IEEE Transactions on Dielectrics and Electrical Insulation
- Discipline: Dielectric phenomena and diagnostics, insulation
- Language: English
- Edited by: Michael Wübbenhorst

Publication details
- Former name: IEEE Transactions on Electrical Insulation (1965-1993)
- History: 1965-present
- Publisher: Institute of Electrical and Electronics Engineers
- Frequency: Bimonthly
- Impact factor: 3.1 (2022)

Standard abbreviations
- ISO 4: IEEE Trans. Dielectr. Electr. Insul.

Indexing
- ISSN: 1070-9878 (print) 1558-4135 (web)
- LCCN: 94648211
- OCLC no.: 60639338

Links
- Journal homepage; Online access; Online archive;

= IEEE Transactions on Dielectrics and Electrical Insulation =

IEEE Transactions on Dielectrics and Electrical Insulation is a peer-reviewed scientific journal published bimonthly by the Institute of Electrical and Electronics Engineers.

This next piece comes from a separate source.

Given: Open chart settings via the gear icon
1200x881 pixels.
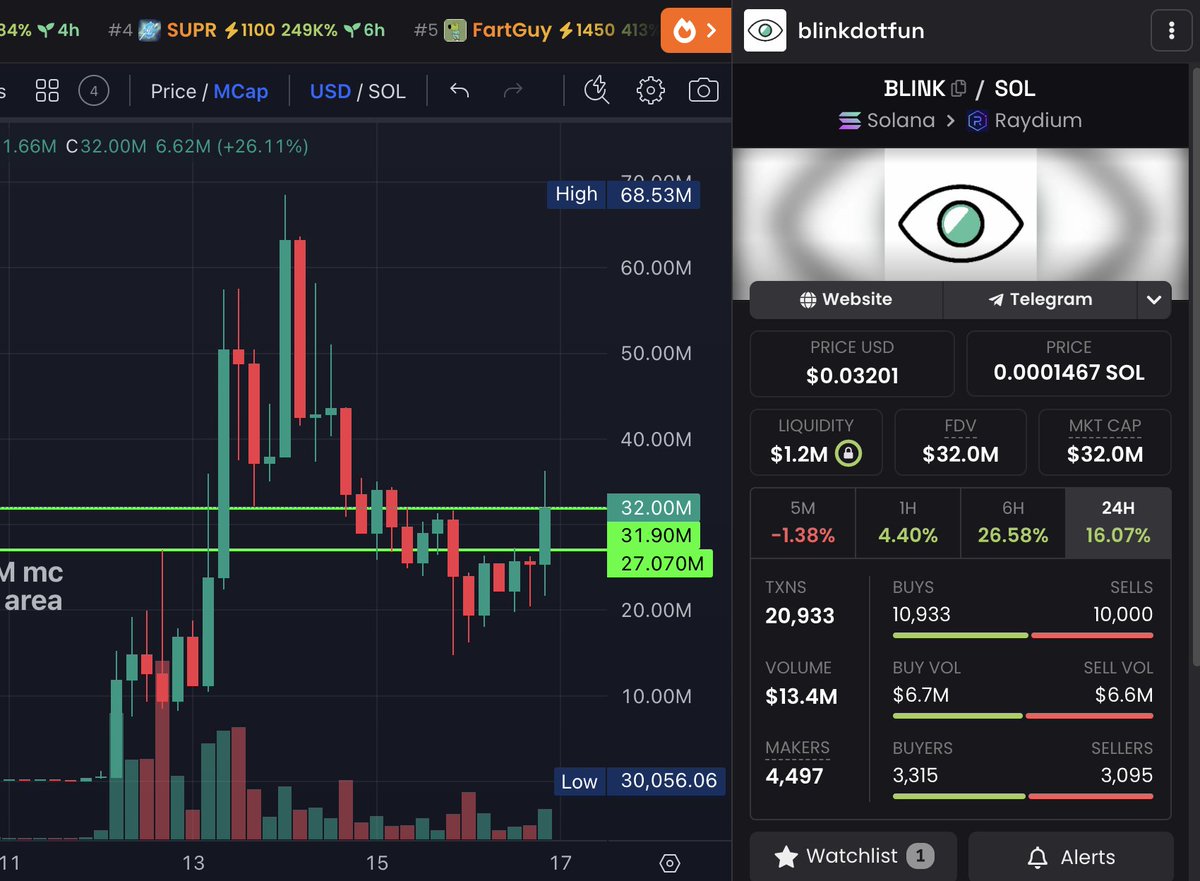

It was co-founded in 1965 by the IEEE Dielectrics and Electrical Insulation Society under the name IEEE Transactions on Electrical Insulation. The journal covers the advances in dielectric phenomena and measurements, and electrical insulation. Its editor-in-chief is Michael Wübbenhorst (KU Leuven).

According to the Journal Citation Reports, the journal has a 2022 impact factor of 3.1.